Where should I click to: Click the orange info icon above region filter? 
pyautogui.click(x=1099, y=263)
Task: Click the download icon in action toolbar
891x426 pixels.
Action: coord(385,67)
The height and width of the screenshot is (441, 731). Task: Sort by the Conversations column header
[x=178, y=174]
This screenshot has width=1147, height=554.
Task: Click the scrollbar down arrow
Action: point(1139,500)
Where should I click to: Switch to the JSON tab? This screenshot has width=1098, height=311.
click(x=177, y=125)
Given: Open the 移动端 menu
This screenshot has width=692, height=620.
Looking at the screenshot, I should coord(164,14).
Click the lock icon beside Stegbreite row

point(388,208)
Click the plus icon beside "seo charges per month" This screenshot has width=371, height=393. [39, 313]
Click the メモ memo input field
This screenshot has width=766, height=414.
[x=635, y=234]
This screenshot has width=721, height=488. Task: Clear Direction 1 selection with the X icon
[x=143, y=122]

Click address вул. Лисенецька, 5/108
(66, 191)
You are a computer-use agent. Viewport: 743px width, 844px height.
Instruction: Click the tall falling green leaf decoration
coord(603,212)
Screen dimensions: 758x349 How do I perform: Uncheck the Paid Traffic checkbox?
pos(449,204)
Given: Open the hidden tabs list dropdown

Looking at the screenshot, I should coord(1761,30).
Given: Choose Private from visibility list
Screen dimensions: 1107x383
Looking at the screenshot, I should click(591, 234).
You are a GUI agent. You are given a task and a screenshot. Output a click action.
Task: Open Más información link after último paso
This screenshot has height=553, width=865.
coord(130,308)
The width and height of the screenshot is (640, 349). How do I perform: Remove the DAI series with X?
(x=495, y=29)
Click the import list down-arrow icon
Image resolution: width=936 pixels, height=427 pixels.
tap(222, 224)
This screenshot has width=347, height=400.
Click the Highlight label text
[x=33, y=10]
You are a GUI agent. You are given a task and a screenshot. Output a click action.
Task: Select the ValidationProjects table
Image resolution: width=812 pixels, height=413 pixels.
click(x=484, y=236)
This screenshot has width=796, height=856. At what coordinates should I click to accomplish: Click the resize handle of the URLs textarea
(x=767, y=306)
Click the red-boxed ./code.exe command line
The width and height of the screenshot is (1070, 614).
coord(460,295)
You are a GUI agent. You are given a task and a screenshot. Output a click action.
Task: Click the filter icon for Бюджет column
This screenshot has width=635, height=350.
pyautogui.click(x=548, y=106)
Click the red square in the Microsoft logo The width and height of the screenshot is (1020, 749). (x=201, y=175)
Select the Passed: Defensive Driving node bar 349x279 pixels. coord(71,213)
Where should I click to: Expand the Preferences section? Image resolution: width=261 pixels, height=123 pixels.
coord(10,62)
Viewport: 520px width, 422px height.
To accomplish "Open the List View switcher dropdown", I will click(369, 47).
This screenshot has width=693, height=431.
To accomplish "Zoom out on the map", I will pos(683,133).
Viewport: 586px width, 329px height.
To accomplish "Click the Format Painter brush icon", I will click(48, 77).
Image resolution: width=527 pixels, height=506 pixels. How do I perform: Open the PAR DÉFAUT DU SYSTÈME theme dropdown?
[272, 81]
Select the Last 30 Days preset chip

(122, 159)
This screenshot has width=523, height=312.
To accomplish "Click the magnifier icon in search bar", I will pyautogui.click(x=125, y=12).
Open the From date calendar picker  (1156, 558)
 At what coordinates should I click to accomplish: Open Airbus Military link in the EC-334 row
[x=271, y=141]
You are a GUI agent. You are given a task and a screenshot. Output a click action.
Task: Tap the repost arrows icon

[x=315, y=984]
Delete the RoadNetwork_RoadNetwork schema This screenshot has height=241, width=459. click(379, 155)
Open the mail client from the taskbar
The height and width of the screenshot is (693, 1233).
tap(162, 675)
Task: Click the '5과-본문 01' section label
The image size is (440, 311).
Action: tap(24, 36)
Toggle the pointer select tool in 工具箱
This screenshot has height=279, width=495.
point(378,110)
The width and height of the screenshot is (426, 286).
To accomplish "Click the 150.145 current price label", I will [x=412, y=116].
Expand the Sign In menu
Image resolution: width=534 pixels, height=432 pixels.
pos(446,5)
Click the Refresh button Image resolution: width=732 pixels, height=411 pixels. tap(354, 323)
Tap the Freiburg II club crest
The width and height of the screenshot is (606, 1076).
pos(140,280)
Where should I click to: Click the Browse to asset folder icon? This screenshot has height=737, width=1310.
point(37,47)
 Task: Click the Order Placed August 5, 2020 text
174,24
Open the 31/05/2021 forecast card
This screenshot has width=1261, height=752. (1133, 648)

------------------------------------------------------------------------

◆ **What is being asked**: Rewrite the stretch from the line containing "Task: Click the Order" through the end of the data as a JSON list of strings, with one string per line and any blank lines left out.

◆ **Solution below**:
[
  " Task: Click the Order Placed August 5, 2020 text",
  "174,24",
  "Open the 31/05/2021 forecast card",
  "This screenshot has width=1261, height=752. (1133, 648)"
]